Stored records
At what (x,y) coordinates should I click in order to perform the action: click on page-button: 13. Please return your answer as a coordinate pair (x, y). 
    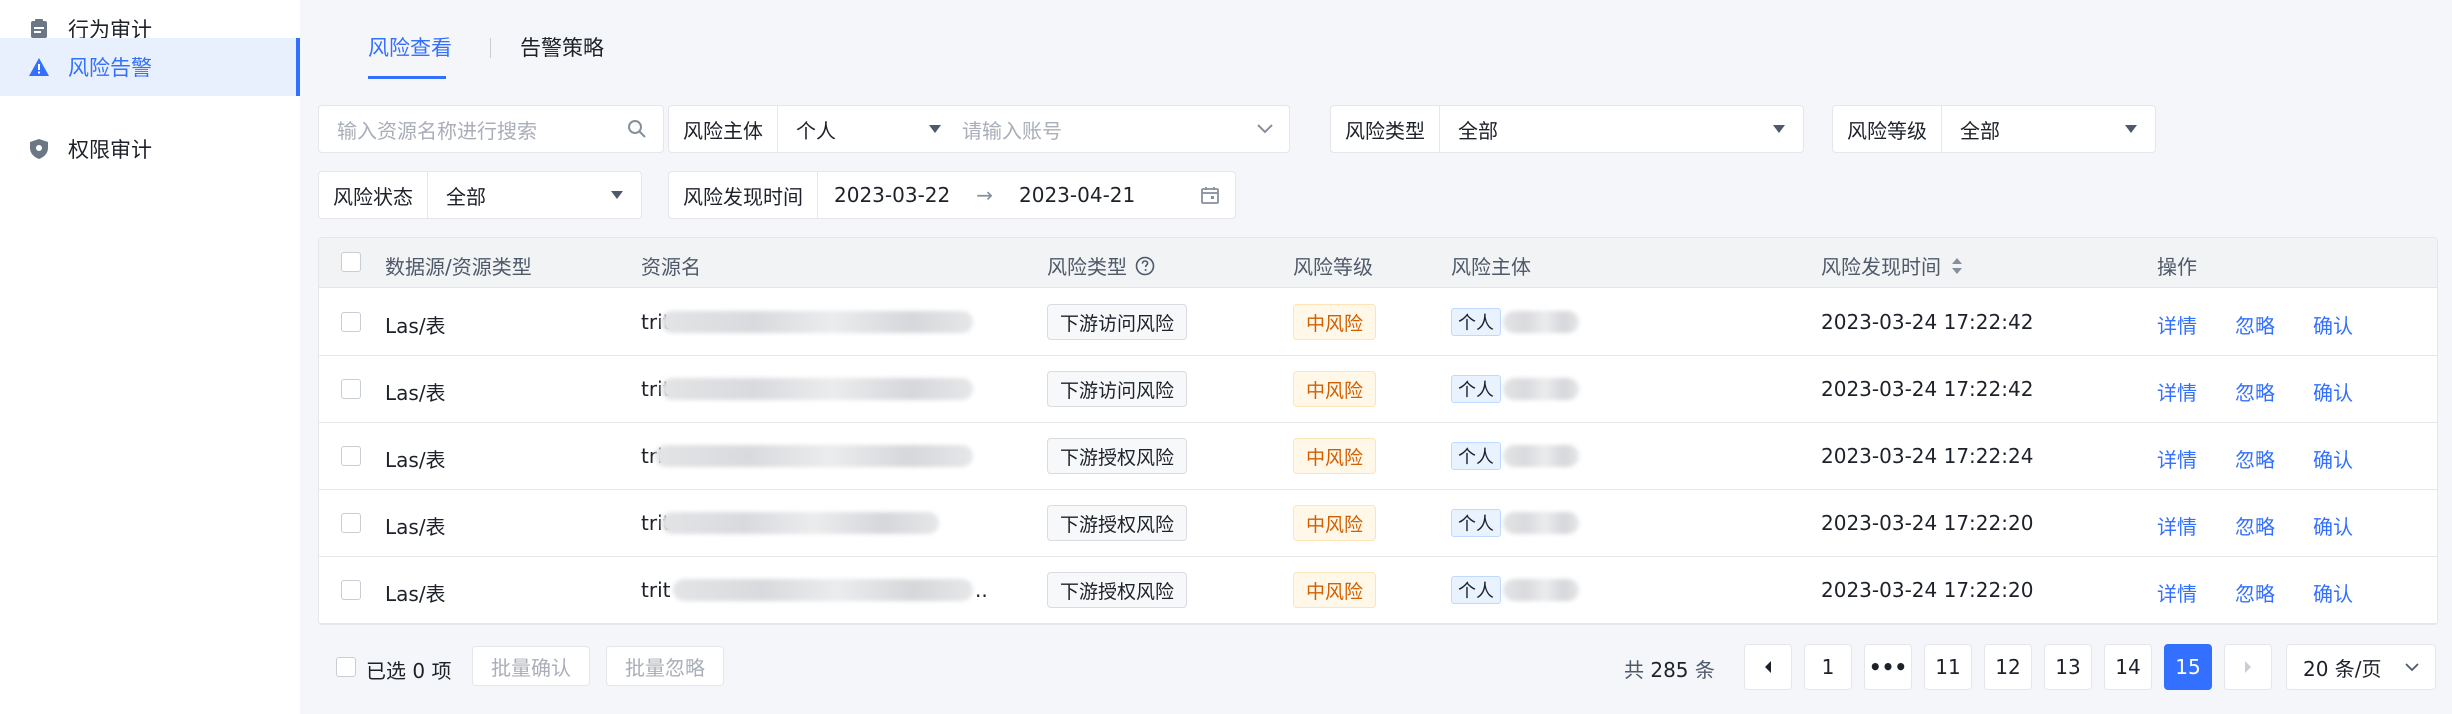
    Looking at the image, I should click on (2068, 667).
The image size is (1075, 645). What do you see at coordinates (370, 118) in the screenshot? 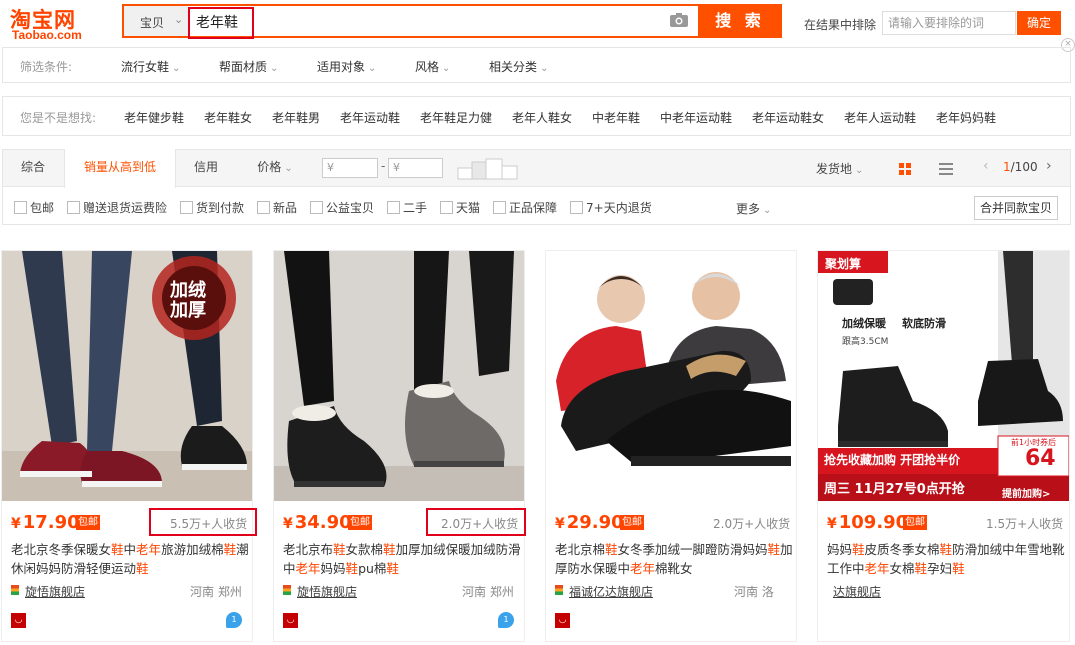
I see `suggest-link: 老年运动鞋` at bounding box center [370, 118].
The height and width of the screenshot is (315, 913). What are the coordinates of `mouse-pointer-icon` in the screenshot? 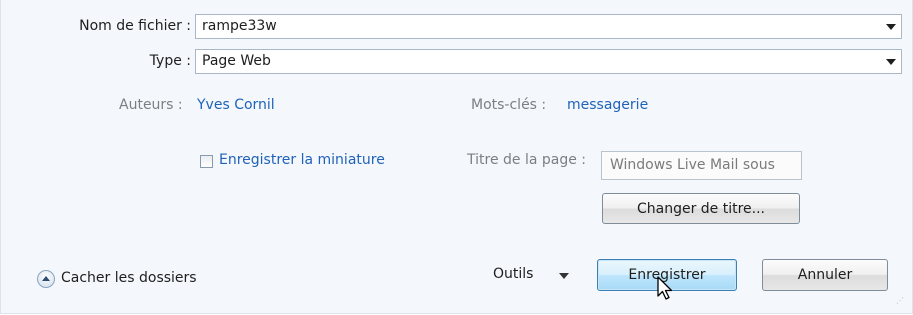 It's located at (665, 288).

**PROBLEM:** Copy the items word for word, from the start of the items through the line containing "Looking at the". Leave the pictures out of your answer.

**OUTPUT OF THE TASK:**
At what (x,y) coordinates should I click in order to perform the action: click on page-button: 13. Please return your answer as a coordinate pair (x, y). 
    Looking at the image, I should click on (2068, 667).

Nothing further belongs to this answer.